Copy the text on Rd macros from "For some macros, I" up to and including "latex @concepts +?", renaming "Roxy tag" to "Roxygen tag" wherever it occurs.

## start Text

For some macros, I am not quite sure what to do, these are marked with a question mark, and there is a short discussion about them at the end.

Sectioning macros

Macro Text type Roxy tag MD
\arguments latex implicit +
\author latex @author +
\concept latex @concepts +?
\description latex @description +
\details latex @details +
\docType latex @docType -
\encoding latex @encoding -
\format latex @format +
\keyword latex @keywords -
\name latex @name -
\note latex @note +
\references latex @references +
\section latex @section +
\seealso latex @seealso +
\source latex @source +
\title latex @title +
\value latex @value +
\examples R @examples -
\usage R @usage -
\alias verbatim @aliases -
\Rdversion verbatim -
\synopsis verbatim -
\Sexpr R -
\RdOpts verbatim -

Markup macros within sections taking LaTeX-like text

Macro Text type Roxy tag MD
\acronym latex -?
\bold latex +
\cite latex +
\command latex +?
\dfn latex +
\dQuote latex +
\email latex -
\emph latex +
\file latex -
\item latex +
\linkS4class latex -
\pkg latex -
\sQuote latex +
\strong latex +
\var latex -
\describe latex +
\enumerate latex +
\itemize latex +
\enc latex +
\if latex +2
\ifelse latex +23
\method latex -
\S3method latex -
\S4method latex -
\tabular latex +
\subsection latex +
\link latex -
\href verb+latex +2

+2 means that MD is parsed in the second argument only. +23 means that MD is parsed in the second and third arguments, but not in the first, etc.

## end Text
## start Supplied information

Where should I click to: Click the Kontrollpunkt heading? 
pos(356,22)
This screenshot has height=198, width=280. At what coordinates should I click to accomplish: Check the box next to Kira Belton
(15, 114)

## end Supplied information

_Solution for this task_.
For some macros, I am not quite sure what to do, these are marked with a question mark, and there is a short discussion about them at the end.

Sectioning macros

Macro Text type Roxygen tag MD
\arguments latex implicit +
\author latex @author +
\concept latex @concepts +?